Set down, exactly and with nothing added, the lines running from the one that holds "This screenshot has width=782, height=1892." to the final line of the records. Pictures stay out of the copy.

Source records
=-=-=-=-=

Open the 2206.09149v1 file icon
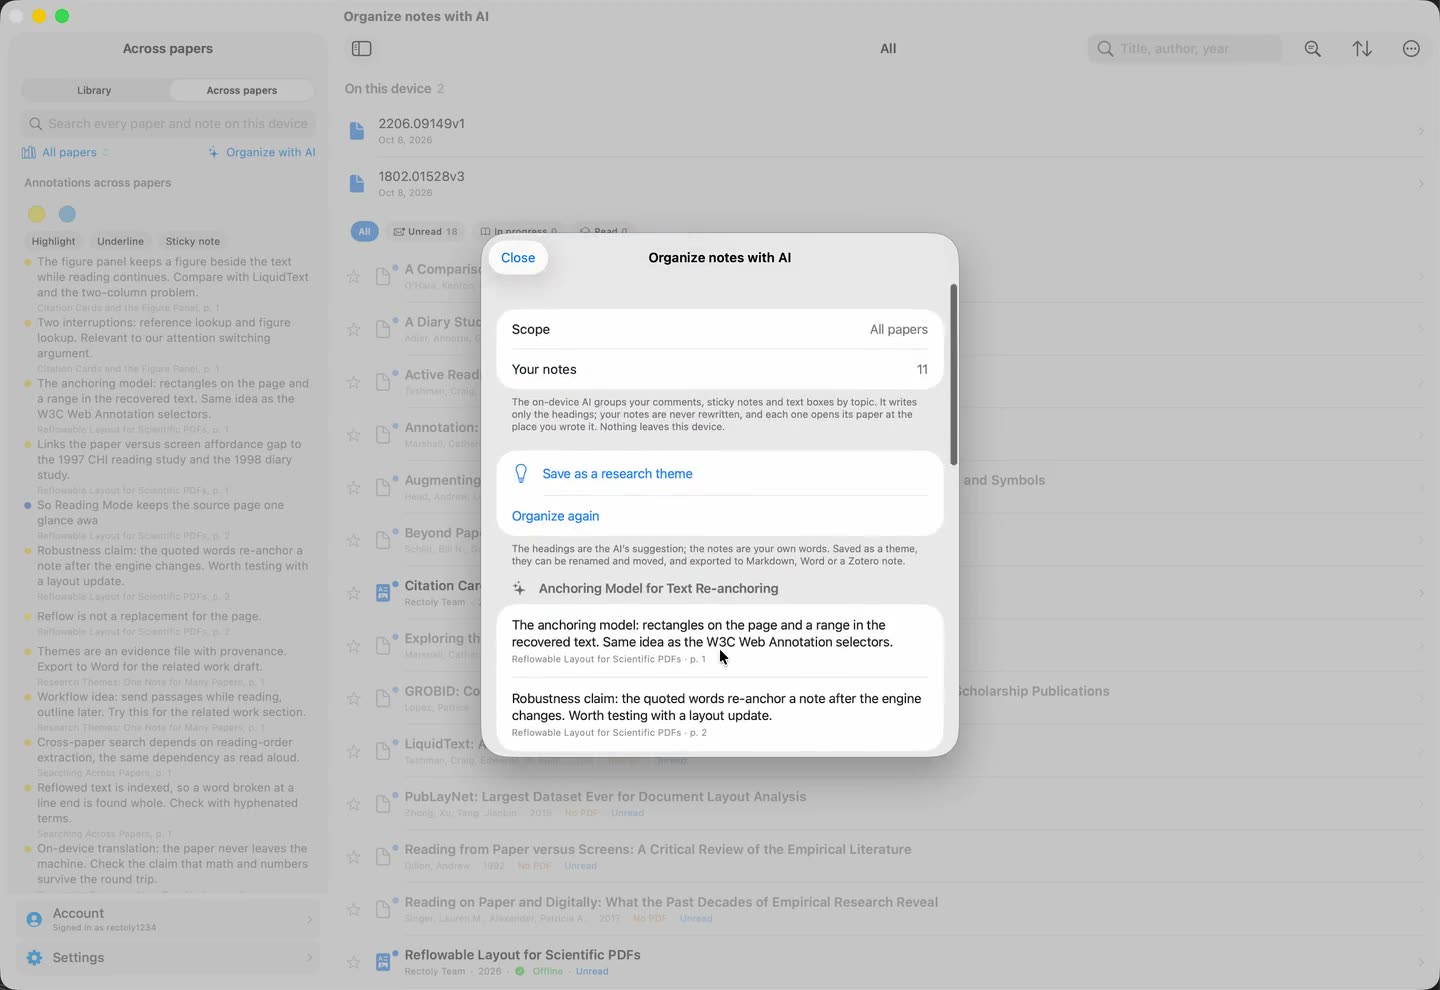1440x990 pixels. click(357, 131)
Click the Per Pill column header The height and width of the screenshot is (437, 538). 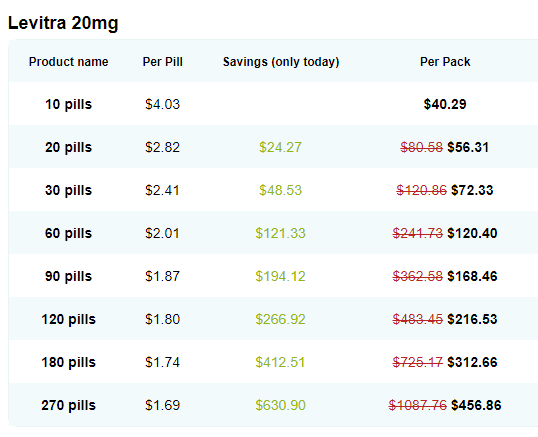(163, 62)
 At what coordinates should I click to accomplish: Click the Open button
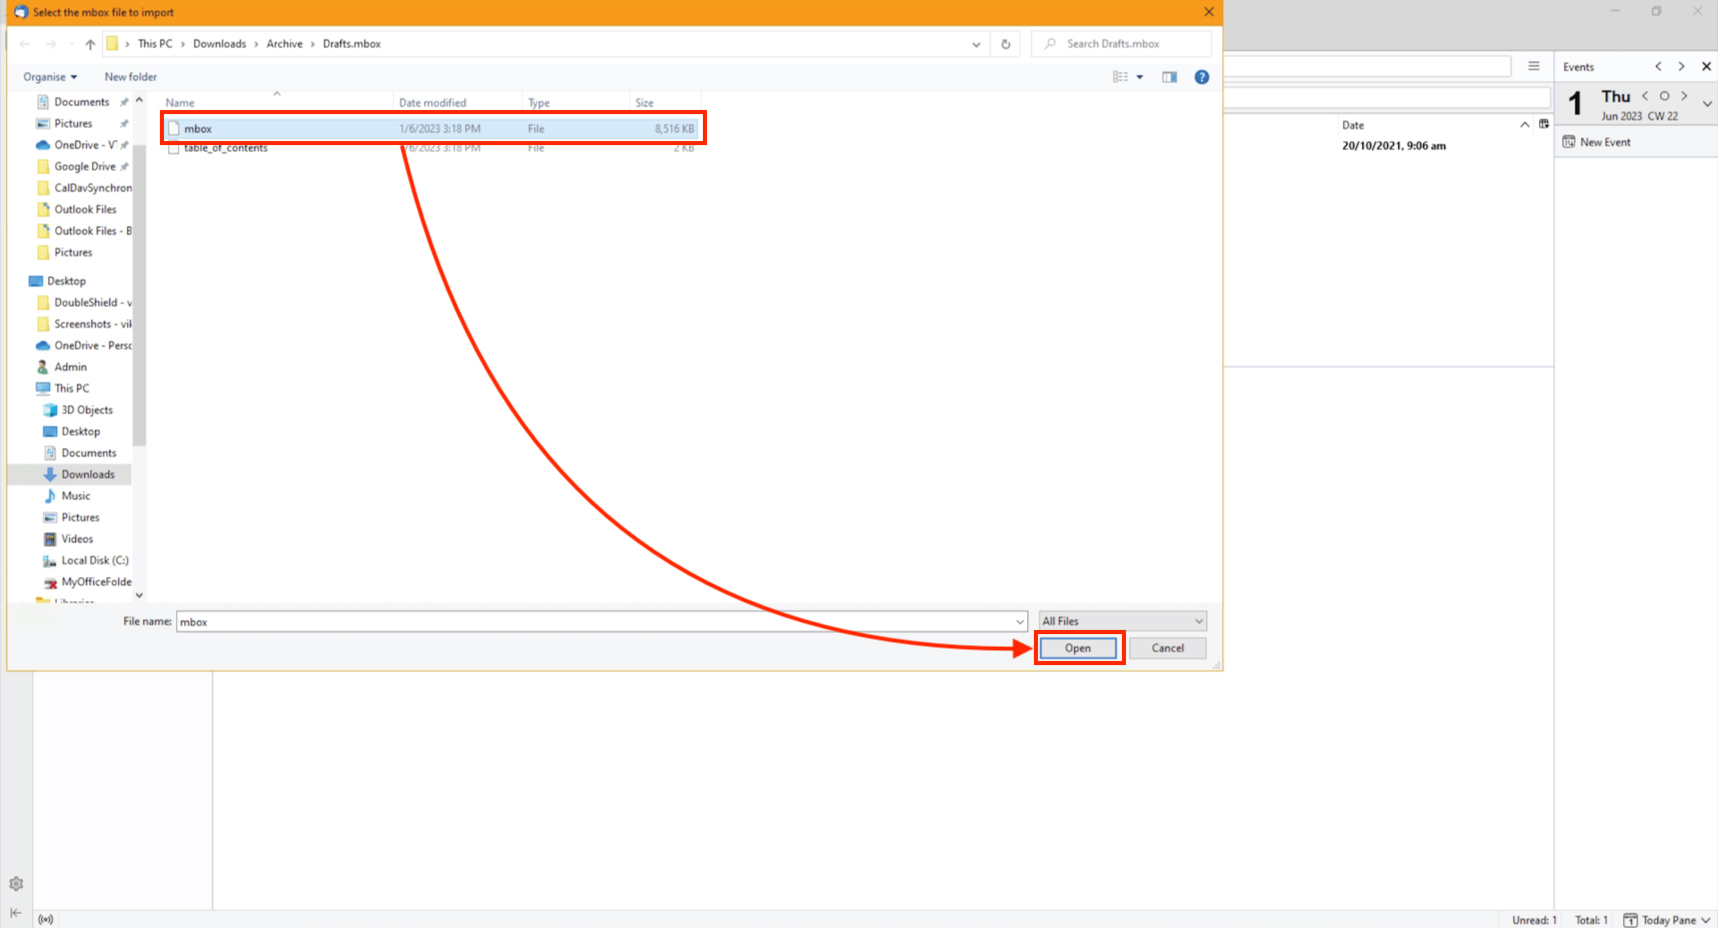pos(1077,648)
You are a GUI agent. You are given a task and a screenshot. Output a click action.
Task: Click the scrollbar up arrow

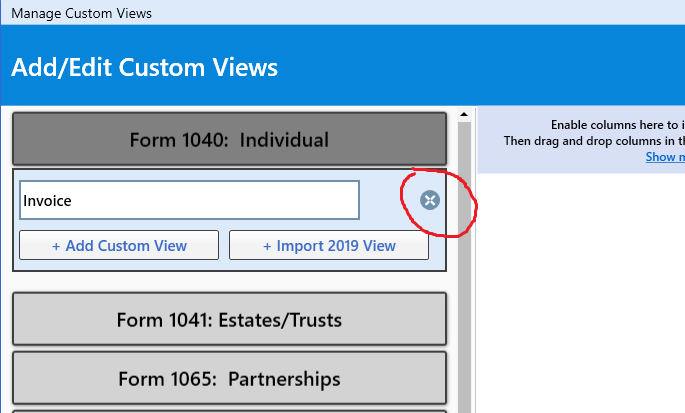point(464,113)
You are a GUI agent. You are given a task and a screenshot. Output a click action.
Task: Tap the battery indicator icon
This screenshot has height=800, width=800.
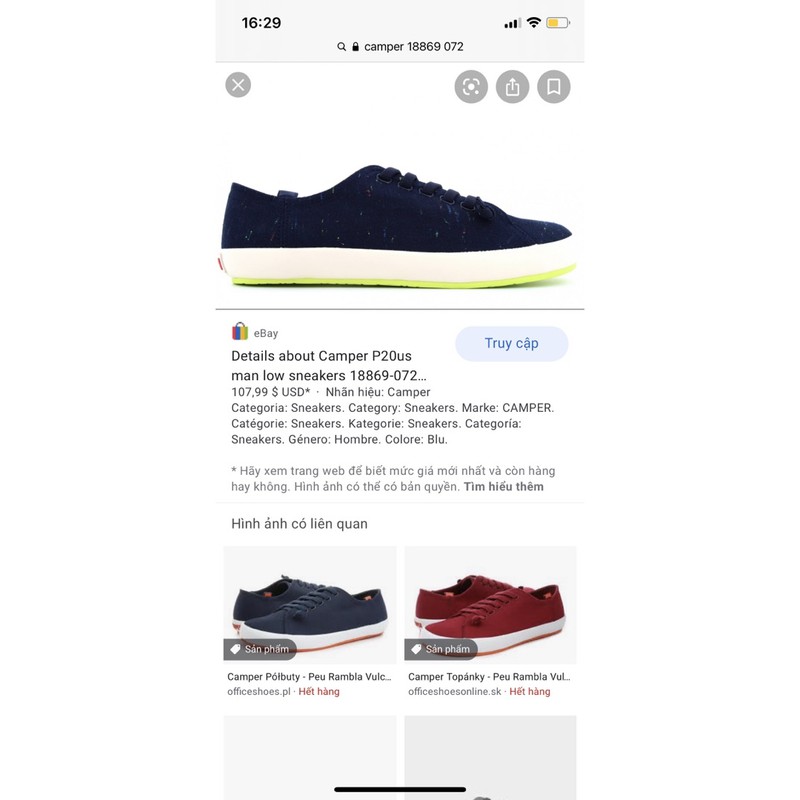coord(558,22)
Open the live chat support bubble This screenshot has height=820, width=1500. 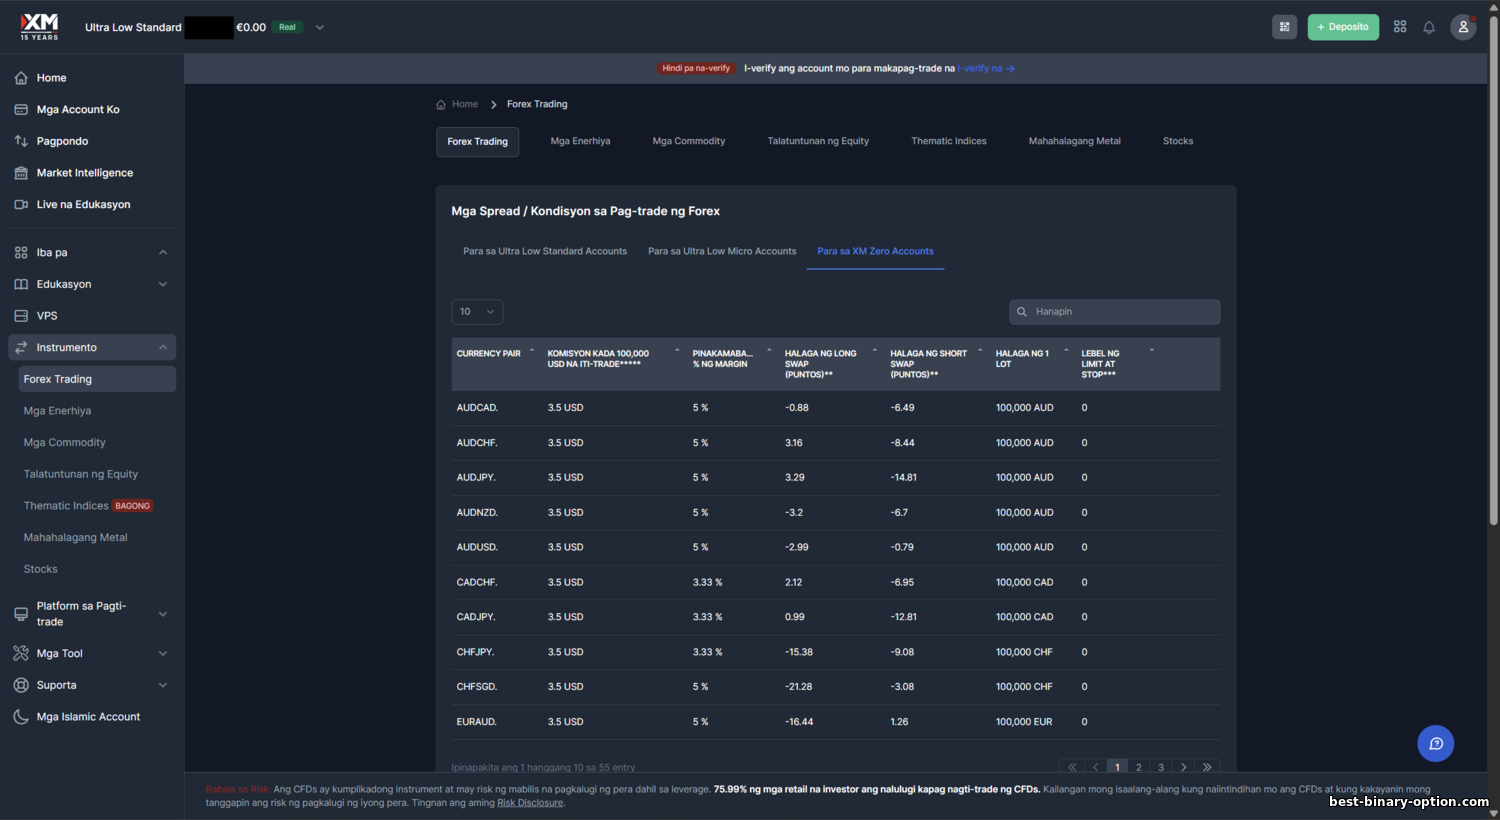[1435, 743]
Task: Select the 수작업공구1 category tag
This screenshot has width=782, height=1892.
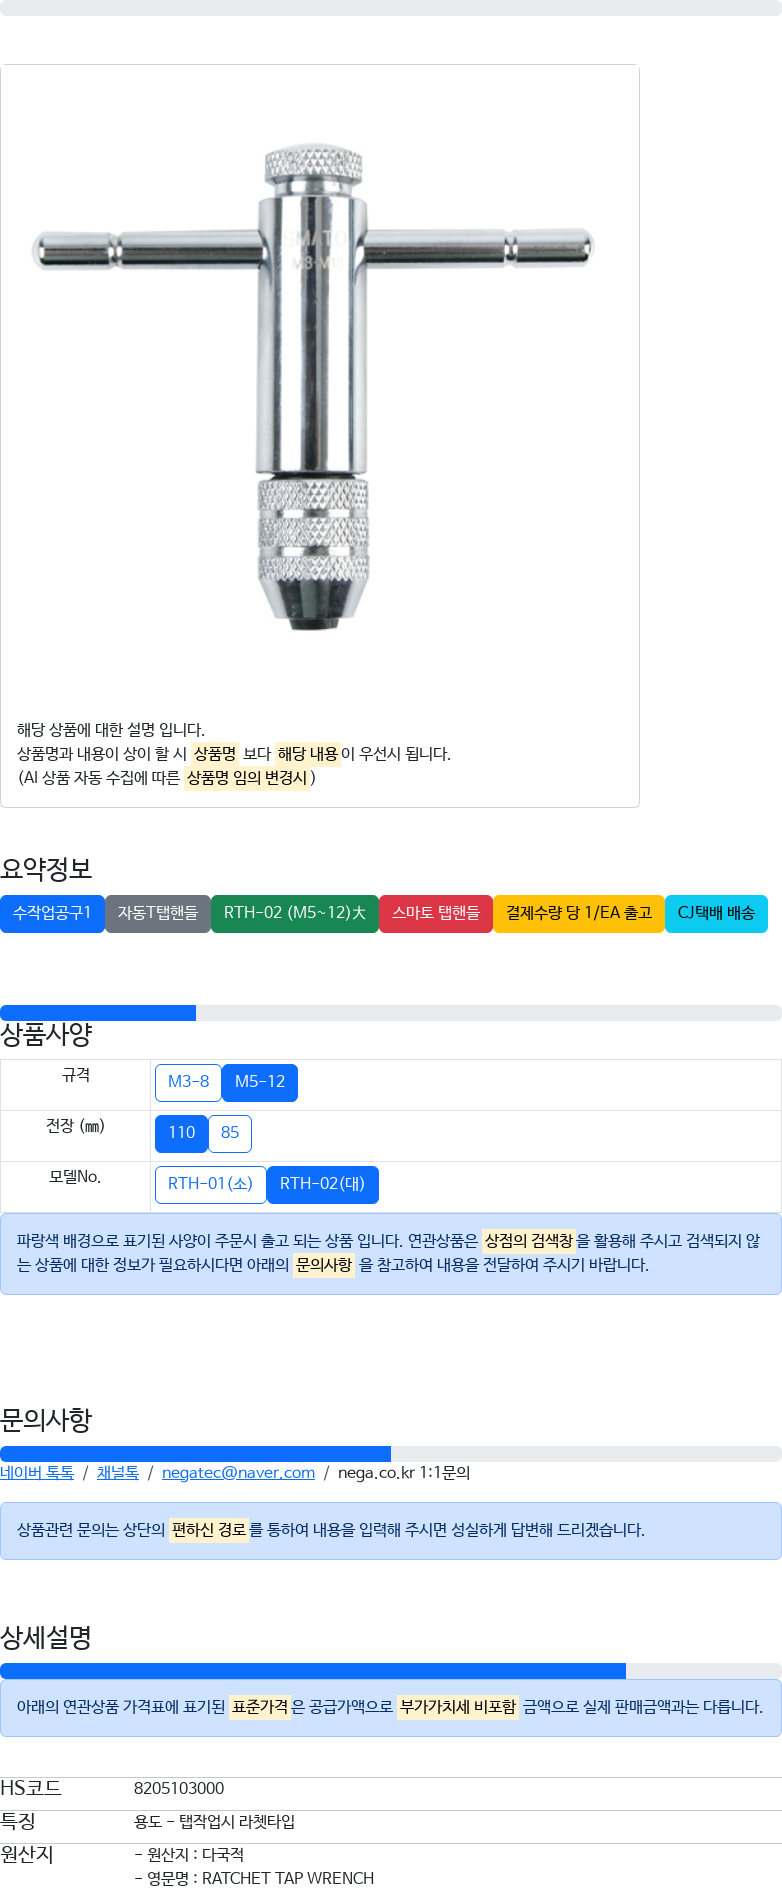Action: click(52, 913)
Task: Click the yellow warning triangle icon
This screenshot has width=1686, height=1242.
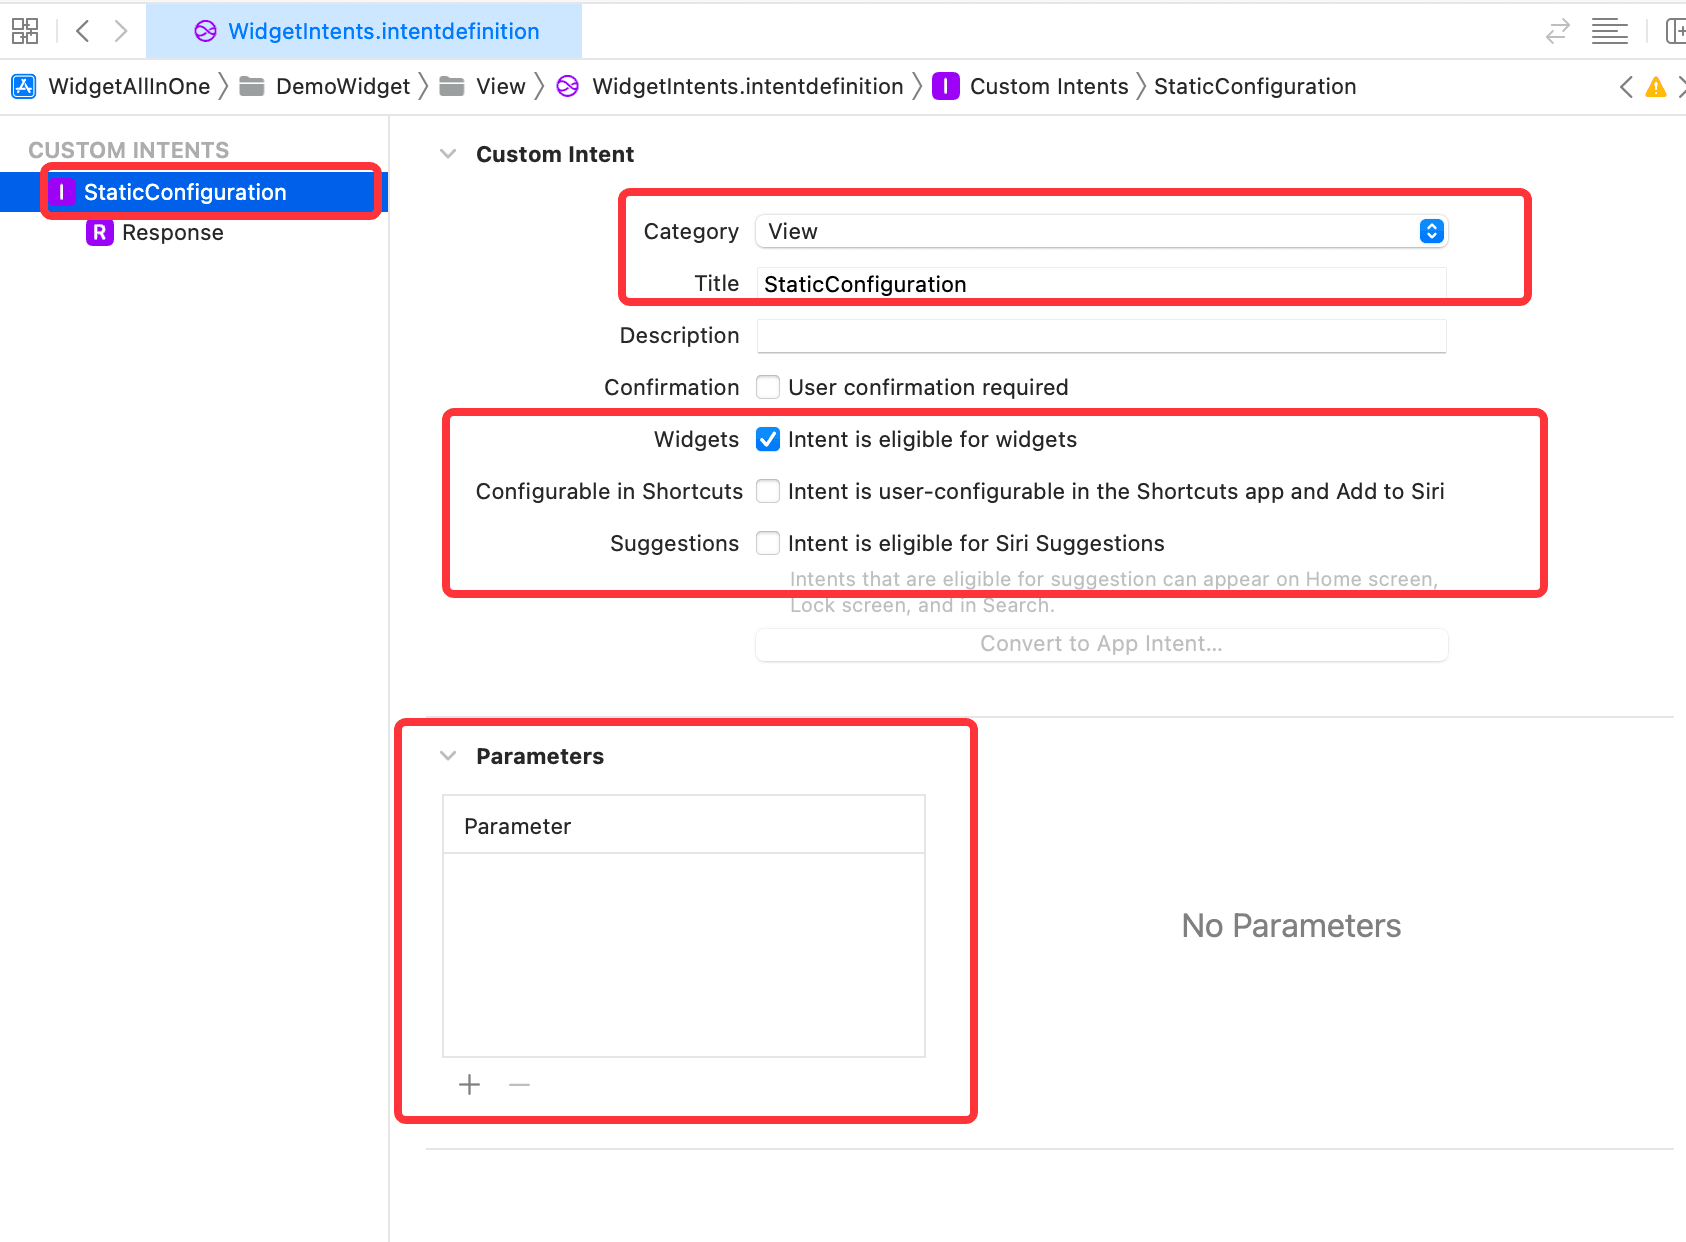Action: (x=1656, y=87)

=-=-=-=-=

Task response
This screenshot has width=782, height=1892.
Action: click(52, 913)
Task: Click the yellow warning triangle icon
This screenshot has width=1686, height=1242.
Action: (x=1656, y=87)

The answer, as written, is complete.